PROMPT A:
Condense the paragraph of the forum thread on AI and copyright that begins "We do not actually have precedence" into a shorter version that keeps its main points.

TEXT PROVIDED:
* * *
Just out of curiosity - if the AI software relies on utilizing images scraped from the web, could one conceivably hit the developer with copyright infringement charges?
It's illegal. Prior authorization _should_ be required using someone's copyrighted work . In this case, the AI firm that compiled the profile of this poor soul probably had not reached out and asked for authorization for use of his image in a vast database which is then productized and sold to law enforcement agencies.
Now, things get complicated when you involve firms which, in the process of signing up a user, might force an agreement to sell/market the data in a non-exclusive manner to "trusted partners". Sooooo...is it illegal? Depends on on the lawyer and how long you can fund a lawsuit for, I suppose.
We do not actually have precedence of this being illegal yet. You are not using the image in creation of a work (in which case, you need permission), but using it to train an AI model, which we currently have no legal indication is not allowed, even if the image is copyrighted.
Could you explain to me why you don't consider Clearwater's product to be a work in this regard? It seems plausible to me that someone could infringe copyright by incorporating copyrighted works into a machine learning model
I don't have much of an opinion myself on it, I'm just trying to state that so far, this appears to be the status quo. Here is some recent additional information on it compiled by Gwern: https://www.gwern.net/Faces#copyright (scroll up just above this link):
>Models in general are generally considered “transformative works” and the copyright owners of whatever data the model was trained on have no copyright on the model. (The fact that the datasets or inputs are copyrighted is irrelevant, as training on them is universally considered fair use and transformative, similar to artists or search engines; see the further reading.) The model is copyrighted to whomever created it.
The stance from Clearview AI (henceforth known as "privacy rapists") is that anything put publicly is 'fair game' for their use - I don't think that stance has been fully challenged yet.
* * *
Rows from a dataset:
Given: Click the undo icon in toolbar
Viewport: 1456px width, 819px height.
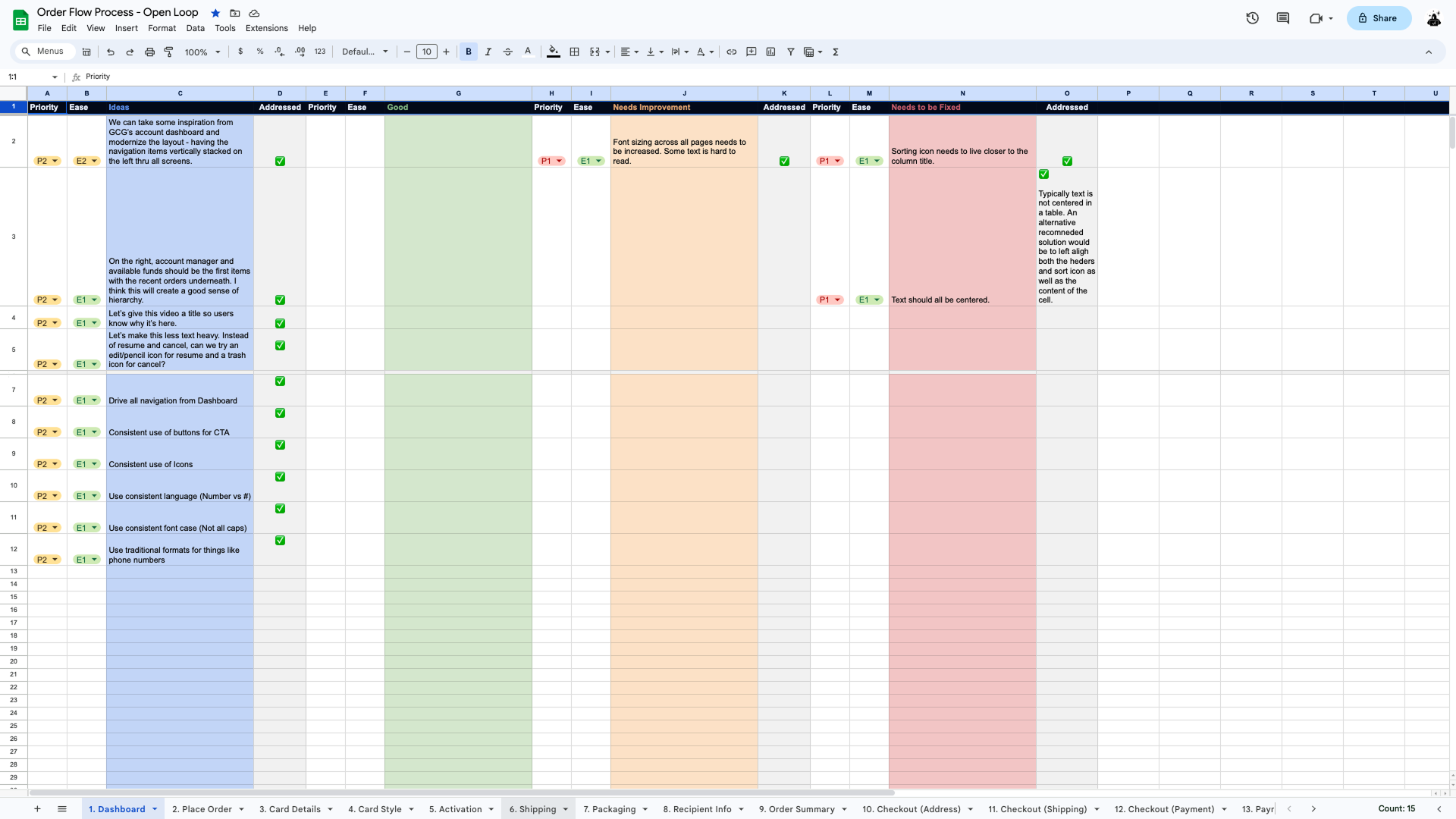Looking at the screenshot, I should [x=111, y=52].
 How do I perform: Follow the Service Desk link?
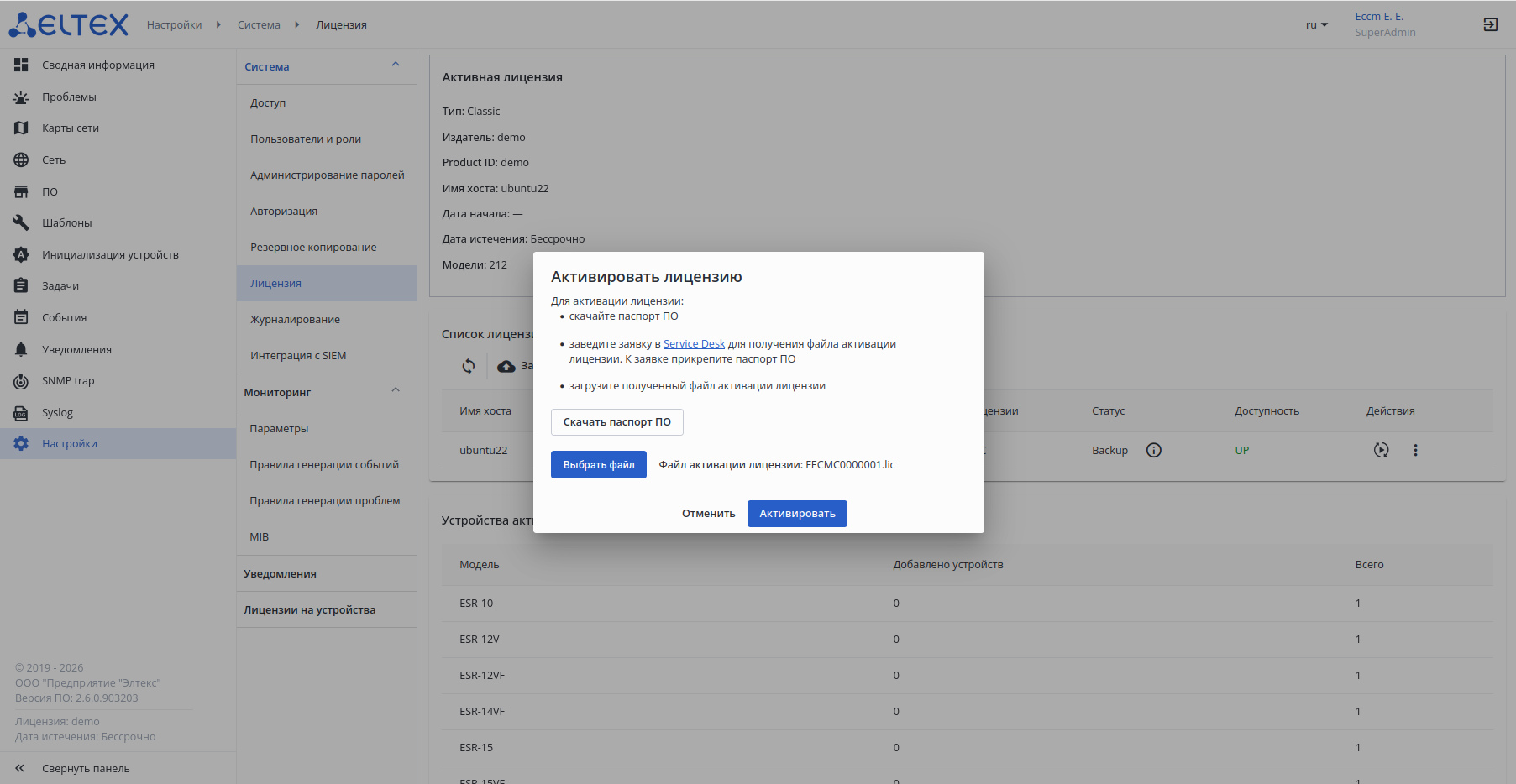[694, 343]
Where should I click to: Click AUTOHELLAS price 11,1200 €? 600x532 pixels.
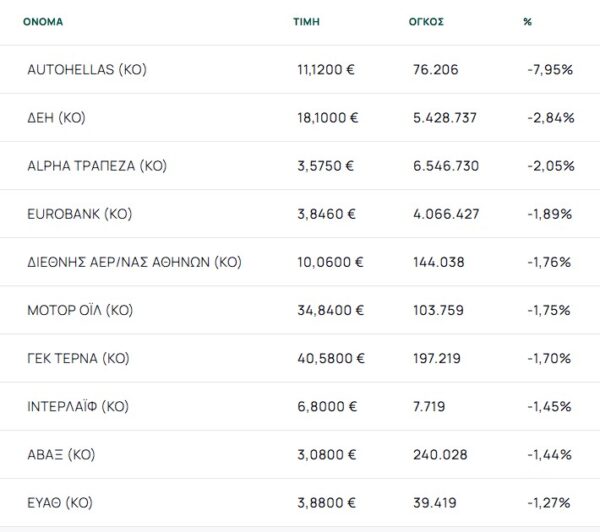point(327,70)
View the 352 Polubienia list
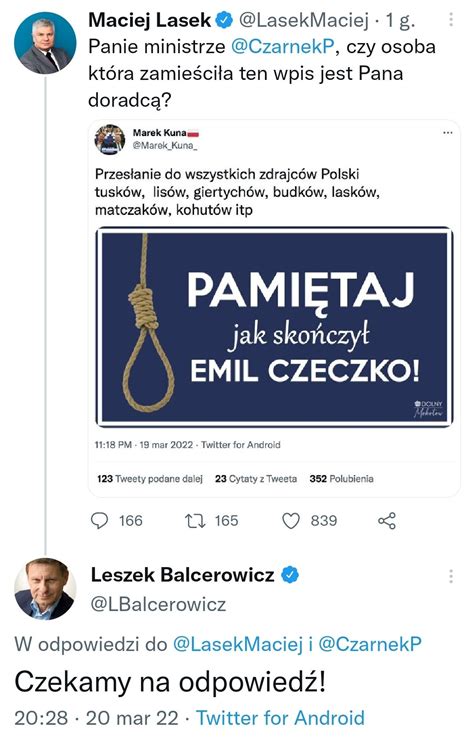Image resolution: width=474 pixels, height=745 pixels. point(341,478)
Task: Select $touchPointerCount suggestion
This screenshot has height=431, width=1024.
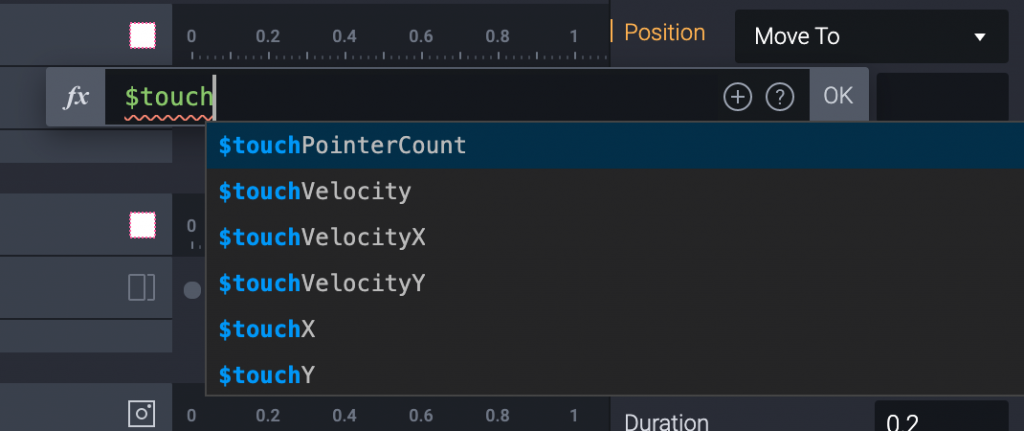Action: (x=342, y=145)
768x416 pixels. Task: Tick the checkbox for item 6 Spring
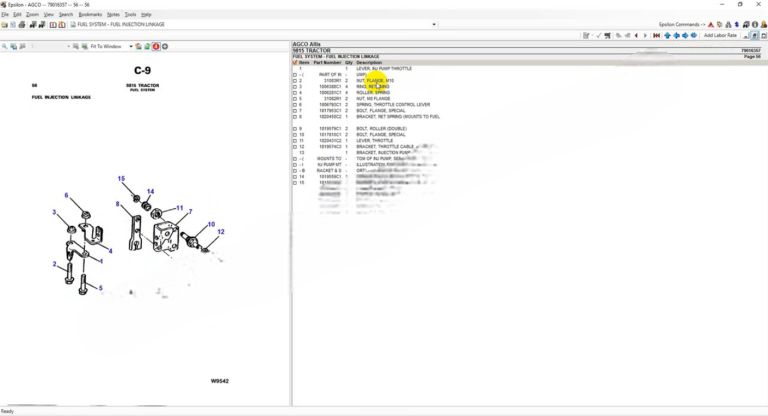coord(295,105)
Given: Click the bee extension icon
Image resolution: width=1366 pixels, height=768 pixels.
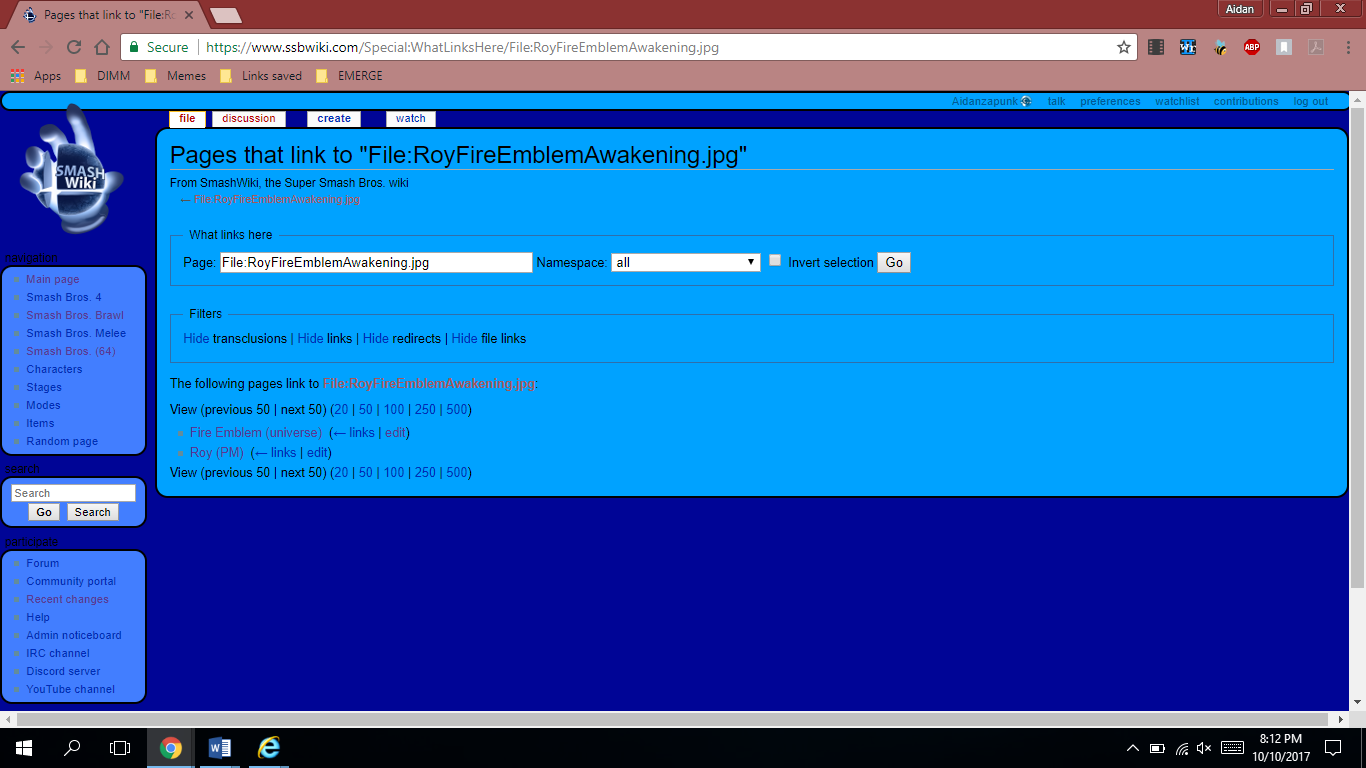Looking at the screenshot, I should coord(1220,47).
* * *
PROMPT B:
In the records, change "Task" to "Goal" wherever it occurs. Begin at the line that has "View the 352 Polubienia list" and stop at the end of the records. Leave the pictures out and keep everything else as it is.

REPLY A:
There is no precedent yet showing that this is illegal. Using an image to create a work requires permission. Training an AI model on it is different, and so far nothing legal indicates that this is forbidden, even when the image is copyrighted.

REPLY B:
View the 352 Polubienia list
Image resolution: width=474 pixels, height=745 pixels. point(341,478)
Goal: Select $touchPointerCount suggestion
This screenshot has height=431, width=1024.
Action: (x=342, y=145)
768x416 pixels. Goal: Tick the checkbox for item 6 Spring
coord(295,105)
Given: Click the bee extension icon
Image resolution: width=1366 pixels, height=768 pixels.
Looking at the screenshot, I should coord(1220,47).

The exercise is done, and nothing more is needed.